Greenspan tells banks not to go too far in restraining lending

By MARCY GORDON AP Business Writer
WASHINGTON (AP) -- Federal Reserve Chairman Alan Greenspan said banks that have tightened lending as the economy has slumped shouldn't go overboard and cut off credit to worthy borrowers.

In a speech to a banking conference Wednesday, Greenspan said banks need more than ever to be flexible and adapt to the changes around them.

With the record-breaking economic expansion of recent years ended, "weaknesses that were once hidden have surfaced and have separated strong managers of risk from weaker ones" at banks, he said.

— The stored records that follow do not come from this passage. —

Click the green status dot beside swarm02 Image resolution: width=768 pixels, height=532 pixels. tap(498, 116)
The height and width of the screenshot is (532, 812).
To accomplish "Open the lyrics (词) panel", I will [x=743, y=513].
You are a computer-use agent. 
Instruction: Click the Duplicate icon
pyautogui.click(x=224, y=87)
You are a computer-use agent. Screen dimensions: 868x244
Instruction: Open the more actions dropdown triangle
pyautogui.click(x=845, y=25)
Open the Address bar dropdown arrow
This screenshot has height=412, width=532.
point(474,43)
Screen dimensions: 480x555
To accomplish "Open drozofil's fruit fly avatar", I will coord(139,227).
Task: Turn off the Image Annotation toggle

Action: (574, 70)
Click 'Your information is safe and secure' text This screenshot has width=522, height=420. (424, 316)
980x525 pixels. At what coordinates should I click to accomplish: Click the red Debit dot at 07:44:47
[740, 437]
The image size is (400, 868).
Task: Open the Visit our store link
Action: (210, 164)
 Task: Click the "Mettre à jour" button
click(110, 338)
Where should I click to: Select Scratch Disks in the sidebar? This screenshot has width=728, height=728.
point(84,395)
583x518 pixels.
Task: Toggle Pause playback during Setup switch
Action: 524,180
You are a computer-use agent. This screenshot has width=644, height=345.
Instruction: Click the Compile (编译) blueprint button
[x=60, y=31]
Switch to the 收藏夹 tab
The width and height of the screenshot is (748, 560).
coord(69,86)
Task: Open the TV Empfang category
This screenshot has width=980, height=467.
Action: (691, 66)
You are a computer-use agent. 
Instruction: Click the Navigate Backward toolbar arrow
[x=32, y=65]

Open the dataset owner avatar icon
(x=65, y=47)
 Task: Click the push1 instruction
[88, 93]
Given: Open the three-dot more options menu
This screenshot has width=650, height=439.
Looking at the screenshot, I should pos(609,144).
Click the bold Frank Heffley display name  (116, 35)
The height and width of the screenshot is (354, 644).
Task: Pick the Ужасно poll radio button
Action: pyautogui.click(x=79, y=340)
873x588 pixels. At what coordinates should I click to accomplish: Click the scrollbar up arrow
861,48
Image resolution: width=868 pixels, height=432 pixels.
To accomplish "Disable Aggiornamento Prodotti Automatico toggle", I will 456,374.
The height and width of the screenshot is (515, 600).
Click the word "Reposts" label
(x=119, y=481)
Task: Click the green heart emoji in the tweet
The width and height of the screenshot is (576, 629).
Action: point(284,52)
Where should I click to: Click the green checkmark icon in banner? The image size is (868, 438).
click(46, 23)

A survey published in early February by the Federal Reserve showed that banks had continued to tighten credit to businesses and were more cautious about lending to consumers in the previous three months as the economic outlook worsened.

According to the survey of loan officers, 54.4 percent of banks reported stricter lending policies for large and middle-sized companies, up from 45.6 percent in the previous survey, and 20.4 percent of banks said they had "tightened somewhat" credit standards for approving consumer loans other than credit-card loans. That was nearly double the 11.1 percent in the fall of 2000.

Greenspan, who recently estimated that growth in the current quarter could be "very close to zero," did not address interest rates in his speech prepared for the Independent Community Bankers of America in Las Vegas. He spoke to the group by satellite transmission, and copies of the speech were released in Washington.

In congressional testimony last Friday, Greenspan defended the Fed's decision to delay cutting interest rates until January despite growing signs of an economic slowdown. He said acting sooner could have caused even more trouble later on, rejecting the view of some critics that the slowdown occurred in part because the Fed botched monetary policy.

Between June 1999 and May 2000, the central bank boosted interest rates six times in an effort to slow the red-hot economy and prevent grater inflation.

The Fed then left interest rates unchanged until Jan. 3, when, in a rare move between scheduled meetings, it slashed them by a half percentage point. That action was followed with another half-point reduction on Jan. 31.

On the plus side, Greenspan said Wednesday, "We move into a period of uncertain times with the level of the (banking) industry's overall profitability well above the average of recent decades."

He repeated a previous warning that banks and the government regulators who supervise them "should be mindful that in their zeal to make up for past excesses, they do not overcompensate and inhibit or cut off the flow of credit to borrowers with credible prospects."

Greenspan's remarks contrasted with a speech he gave last May, in which he warned that banks might be turning complacent about risks in the economy, failing to take into account the fact that economic good times don't last forever. At the time, he advised banks not to become overconfident in their ability to manage risks, especially as they venture into new types of financial activities.